Against this backdrop, Vietnamese child influencers embody traditional childhood expectations of being studious and being responsible to the family. This article draws on digital ethnography (Pink et al., 2016) to observe video posts and comments on Facebook and YouTube from January 2024 to April 2025, to analyze two case studies of Vietnamese influencers. In line with participants’ consent, I anonymized their names and used images blurred with permission.
The first is a 17-year-old female child influencer, who gained fame through television shows, and now has 1.2M YouTube subscribers. Although now a teenager, the audience views her as a child as they have literally watched her grow up in the limelight. Notably, she purchased a house for her mother at 13 years of age, usually a responsibility taken on by adults. Her channel features daily routine like studying and cooking, and also commercial content, constructing her online persona as a talented and academically-accomplished girl. Despite her early success in the mainstream and social media, she appears to prioritize education and maintains a strong academic performance, having secured a full sponsorship in high school, with paid work scheduled only in free time.
The second case involves an adult ex-professional game livestreamer who, due to a rare medical condition of growth hormone deficiency, is misperceived by his viewers as a 10-year-old boy. The disease gives him a childlike appearance: A height of 128 cm, a chubby face, a high-pitched voice, and a slumped physique. His condition makes him prone to rapid weight gain, physical deterioration, and aging. This perceived childlikeness significantly contributes to his popularity as a streamer. With over 92K followers on Facebook, he constructs a cute persona by leveraging his young appearance and sharing positive content. After a medical hiatus in 2023, he resumed online activities in 2024 and returned to livestreaming as a semi-professional livestreamer in 2025. Despite being an adult influencer, his misperceived appearance projects audience expectations about childhood onto him, thereby shaping his content around themes of learning and cuteness.

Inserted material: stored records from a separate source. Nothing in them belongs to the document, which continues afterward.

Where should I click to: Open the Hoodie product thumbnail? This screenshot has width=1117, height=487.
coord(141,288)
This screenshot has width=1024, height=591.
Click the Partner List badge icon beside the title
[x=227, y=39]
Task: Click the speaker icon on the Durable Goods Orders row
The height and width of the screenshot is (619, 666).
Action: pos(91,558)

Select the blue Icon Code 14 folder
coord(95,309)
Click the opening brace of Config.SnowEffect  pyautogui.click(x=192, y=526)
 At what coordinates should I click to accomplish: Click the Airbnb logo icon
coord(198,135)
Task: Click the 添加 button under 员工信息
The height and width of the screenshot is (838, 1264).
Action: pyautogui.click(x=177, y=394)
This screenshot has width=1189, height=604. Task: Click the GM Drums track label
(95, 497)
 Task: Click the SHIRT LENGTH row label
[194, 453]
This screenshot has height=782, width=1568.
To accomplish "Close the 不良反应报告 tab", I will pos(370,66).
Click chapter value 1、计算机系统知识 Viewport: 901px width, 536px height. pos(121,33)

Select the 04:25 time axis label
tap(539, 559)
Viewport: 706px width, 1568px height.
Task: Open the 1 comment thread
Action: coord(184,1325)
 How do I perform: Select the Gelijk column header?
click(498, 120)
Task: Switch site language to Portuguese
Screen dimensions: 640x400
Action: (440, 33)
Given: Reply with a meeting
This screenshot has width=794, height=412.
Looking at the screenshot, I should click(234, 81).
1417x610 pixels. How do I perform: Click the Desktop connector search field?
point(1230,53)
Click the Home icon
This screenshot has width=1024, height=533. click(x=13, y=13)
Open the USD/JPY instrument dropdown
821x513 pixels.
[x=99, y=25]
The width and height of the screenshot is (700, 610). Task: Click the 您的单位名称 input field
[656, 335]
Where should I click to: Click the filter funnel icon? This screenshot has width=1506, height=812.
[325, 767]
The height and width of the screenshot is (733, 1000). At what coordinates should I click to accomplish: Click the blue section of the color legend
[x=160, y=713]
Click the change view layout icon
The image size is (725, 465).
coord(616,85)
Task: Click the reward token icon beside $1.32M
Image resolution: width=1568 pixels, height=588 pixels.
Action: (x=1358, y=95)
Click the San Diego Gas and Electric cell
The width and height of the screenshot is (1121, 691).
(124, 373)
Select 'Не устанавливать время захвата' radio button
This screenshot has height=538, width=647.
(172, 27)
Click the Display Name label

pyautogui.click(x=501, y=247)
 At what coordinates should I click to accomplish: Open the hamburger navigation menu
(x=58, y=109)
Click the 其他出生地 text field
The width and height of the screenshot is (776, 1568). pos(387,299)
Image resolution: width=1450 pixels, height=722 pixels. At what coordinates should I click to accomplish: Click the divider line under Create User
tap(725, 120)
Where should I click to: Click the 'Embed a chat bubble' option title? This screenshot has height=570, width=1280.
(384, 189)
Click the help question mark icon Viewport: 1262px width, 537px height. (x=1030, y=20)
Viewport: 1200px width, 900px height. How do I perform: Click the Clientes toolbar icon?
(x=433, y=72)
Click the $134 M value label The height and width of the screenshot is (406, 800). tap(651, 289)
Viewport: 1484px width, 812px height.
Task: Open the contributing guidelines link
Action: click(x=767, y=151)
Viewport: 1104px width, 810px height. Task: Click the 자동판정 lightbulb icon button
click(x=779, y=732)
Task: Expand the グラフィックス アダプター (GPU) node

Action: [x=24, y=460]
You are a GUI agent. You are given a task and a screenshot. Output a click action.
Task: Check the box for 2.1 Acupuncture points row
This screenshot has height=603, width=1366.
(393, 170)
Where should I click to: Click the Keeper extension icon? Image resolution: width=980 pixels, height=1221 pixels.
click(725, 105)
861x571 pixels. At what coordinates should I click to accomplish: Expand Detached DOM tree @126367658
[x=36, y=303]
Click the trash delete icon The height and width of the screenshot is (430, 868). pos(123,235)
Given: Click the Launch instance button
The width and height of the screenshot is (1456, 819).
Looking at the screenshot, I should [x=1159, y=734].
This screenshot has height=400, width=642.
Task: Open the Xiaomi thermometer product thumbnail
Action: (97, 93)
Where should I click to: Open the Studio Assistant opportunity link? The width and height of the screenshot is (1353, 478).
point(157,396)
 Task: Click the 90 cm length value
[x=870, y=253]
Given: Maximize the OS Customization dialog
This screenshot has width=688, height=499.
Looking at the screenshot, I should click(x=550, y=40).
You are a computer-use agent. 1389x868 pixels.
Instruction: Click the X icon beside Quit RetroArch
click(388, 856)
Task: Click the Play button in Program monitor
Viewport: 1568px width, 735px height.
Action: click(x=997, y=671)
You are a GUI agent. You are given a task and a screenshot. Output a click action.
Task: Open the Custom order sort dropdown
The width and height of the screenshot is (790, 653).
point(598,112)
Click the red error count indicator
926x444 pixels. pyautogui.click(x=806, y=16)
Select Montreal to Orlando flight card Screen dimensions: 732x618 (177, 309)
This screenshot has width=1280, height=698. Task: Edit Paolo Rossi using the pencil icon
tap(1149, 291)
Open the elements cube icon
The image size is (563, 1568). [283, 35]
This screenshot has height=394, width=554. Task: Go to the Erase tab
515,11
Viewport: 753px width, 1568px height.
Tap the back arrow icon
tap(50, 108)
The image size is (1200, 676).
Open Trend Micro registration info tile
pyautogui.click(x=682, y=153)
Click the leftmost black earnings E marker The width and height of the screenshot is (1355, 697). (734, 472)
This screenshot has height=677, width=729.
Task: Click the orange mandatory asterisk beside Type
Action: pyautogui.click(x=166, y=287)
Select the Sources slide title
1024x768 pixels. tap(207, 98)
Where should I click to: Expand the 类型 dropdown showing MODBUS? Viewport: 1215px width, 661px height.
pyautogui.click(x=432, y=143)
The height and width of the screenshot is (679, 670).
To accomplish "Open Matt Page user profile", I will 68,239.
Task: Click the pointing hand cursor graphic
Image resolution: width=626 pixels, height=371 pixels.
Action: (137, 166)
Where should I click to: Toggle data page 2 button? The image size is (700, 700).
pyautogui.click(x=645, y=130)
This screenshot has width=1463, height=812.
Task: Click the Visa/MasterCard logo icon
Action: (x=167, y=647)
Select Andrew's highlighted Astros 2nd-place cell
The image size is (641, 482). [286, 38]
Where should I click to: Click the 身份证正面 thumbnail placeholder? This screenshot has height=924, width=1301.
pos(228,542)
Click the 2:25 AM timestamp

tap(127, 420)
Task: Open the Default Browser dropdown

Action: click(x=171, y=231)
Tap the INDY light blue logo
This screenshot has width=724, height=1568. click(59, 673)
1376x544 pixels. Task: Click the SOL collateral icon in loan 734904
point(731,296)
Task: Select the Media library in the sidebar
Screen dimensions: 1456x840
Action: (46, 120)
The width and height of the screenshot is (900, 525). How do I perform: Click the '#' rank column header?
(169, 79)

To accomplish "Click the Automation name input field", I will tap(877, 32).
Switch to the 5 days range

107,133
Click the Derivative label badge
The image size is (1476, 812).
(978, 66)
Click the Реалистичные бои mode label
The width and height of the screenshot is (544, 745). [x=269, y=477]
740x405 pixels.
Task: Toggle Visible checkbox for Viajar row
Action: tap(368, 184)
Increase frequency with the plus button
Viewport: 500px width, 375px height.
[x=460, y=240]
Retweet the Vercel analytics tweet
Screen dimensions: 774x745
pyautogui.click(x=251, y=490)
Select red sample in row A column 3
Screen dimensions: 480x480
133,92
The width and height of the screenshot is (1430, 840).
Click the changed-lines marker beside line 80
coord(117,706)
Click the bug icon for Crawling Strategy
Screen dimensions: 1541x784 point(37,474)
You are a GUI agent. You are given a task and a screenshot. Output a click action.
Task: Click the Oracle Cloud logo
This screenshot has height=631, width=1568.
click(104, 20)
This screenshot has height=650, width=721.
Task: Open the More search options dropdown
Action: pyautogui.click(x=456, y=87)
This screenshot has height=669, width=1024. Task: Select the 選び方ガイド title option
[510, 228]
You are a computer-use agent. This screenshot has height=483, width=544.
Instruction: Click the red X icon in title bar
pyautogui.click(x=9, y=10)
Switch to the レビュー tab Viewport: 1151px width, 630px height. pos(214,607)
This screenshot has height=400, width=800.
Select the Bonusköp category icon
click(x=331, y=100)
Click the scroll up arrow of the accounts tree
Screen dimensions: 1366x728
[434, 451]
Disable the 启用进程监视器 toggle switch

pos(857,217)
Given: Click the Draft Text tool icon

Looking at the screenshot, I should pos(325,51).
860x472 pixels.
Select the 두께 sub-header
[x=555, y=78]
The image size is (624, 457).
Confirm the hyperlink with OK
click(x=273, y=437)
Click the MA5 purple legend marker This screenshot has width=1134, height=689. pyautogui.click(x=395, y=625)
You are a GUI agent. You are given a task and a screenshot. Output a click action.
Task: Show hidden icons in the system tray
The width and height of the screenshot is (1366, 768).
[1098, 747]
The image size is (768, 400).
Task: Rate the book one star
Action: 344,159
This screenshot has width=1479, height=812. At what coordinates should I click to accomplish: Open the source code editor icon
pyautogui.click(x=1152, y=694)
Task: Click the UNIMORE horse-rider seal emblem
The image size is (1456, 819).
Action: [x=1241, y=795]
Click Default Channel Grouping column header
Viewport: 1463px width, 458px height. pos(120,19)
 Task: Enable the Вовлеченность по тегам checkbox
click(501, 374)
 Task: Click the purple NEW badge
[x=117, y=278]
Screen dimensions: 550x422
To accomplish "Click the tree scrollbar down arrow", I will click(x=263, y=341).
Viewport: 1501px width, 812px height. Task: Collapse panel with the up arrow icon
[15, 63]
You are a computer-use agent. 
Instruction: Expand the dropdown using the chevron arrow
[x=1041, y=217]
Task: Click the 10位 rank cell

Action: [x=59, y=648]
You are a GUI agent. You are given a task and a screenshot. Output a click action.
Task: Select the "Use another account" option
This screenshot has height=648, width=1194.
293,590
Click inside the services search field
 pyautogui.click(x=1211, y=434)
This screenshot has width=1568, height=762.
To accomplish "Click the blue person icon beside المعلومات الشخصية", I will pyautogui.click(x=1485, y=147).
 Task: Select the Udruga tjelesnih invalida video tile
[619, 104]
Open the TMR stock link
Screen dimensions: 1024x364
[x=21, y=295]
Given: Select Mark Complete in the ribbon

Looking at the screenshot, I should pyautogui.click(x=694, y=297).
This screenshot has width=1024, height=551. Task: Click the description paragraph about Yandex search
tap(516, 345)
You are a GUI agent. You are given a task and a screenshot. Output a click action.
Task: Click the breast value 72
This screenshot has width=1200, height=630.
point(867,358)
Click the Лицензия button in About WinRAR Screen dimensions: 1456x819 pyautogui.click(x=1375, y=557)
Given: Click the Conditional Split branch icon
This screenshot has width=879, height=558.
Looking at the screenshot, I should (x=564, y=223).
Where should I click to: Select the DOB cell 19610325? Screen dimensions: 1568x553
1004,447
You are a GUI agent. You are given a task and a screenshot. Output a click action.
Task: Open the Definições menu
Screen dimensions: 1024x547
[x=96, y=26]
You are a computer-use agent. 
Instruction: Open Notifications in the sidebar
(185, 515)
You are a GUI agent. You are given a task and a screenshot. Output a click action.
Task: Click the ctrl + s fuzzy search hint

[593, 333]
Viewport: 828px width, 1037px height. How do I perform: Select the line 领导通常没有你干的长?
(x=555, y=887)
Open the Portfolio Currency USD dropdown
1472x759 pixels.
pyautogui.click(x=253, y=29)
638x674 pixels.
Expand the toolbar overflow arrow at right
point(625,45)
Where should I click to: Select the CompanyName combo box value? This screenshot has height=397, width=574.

In both cases, I demonstrate how child influencers reflect Vietnamese social norms on social media platforms. It is within this nexus that I identify two key traits associated with Vietnamese child influencers: academic diligence or producing content related to studying, and cuteness as an affective strategy. These traits are constructed and reinforced through cultural expectations in audiences and become integral to their online personas.
A child influencer on YouTube
A closer look at one of the most-viewed vlogs of the child influencer, featuring her tidying up a messy study corner during midterm preparations, reveals the aesthetic and emotional strategies used to sustain her appeal. The setting includes three large shelves along the wall, musical instruments to the side, and a central study desk surrounded by learning materials—decorative ornaments such as small pink stuffed animals and colorful sticky notes. The focal point of the video is her medals and trophies, prominently displayed on the top shelf. As she slowly rearranges the bookshelf, she randomly picks up books and puts them in order. This type of daily vlog, often filmed in her bedroom while she wears pastel pajamas, grants viewers access to her private space.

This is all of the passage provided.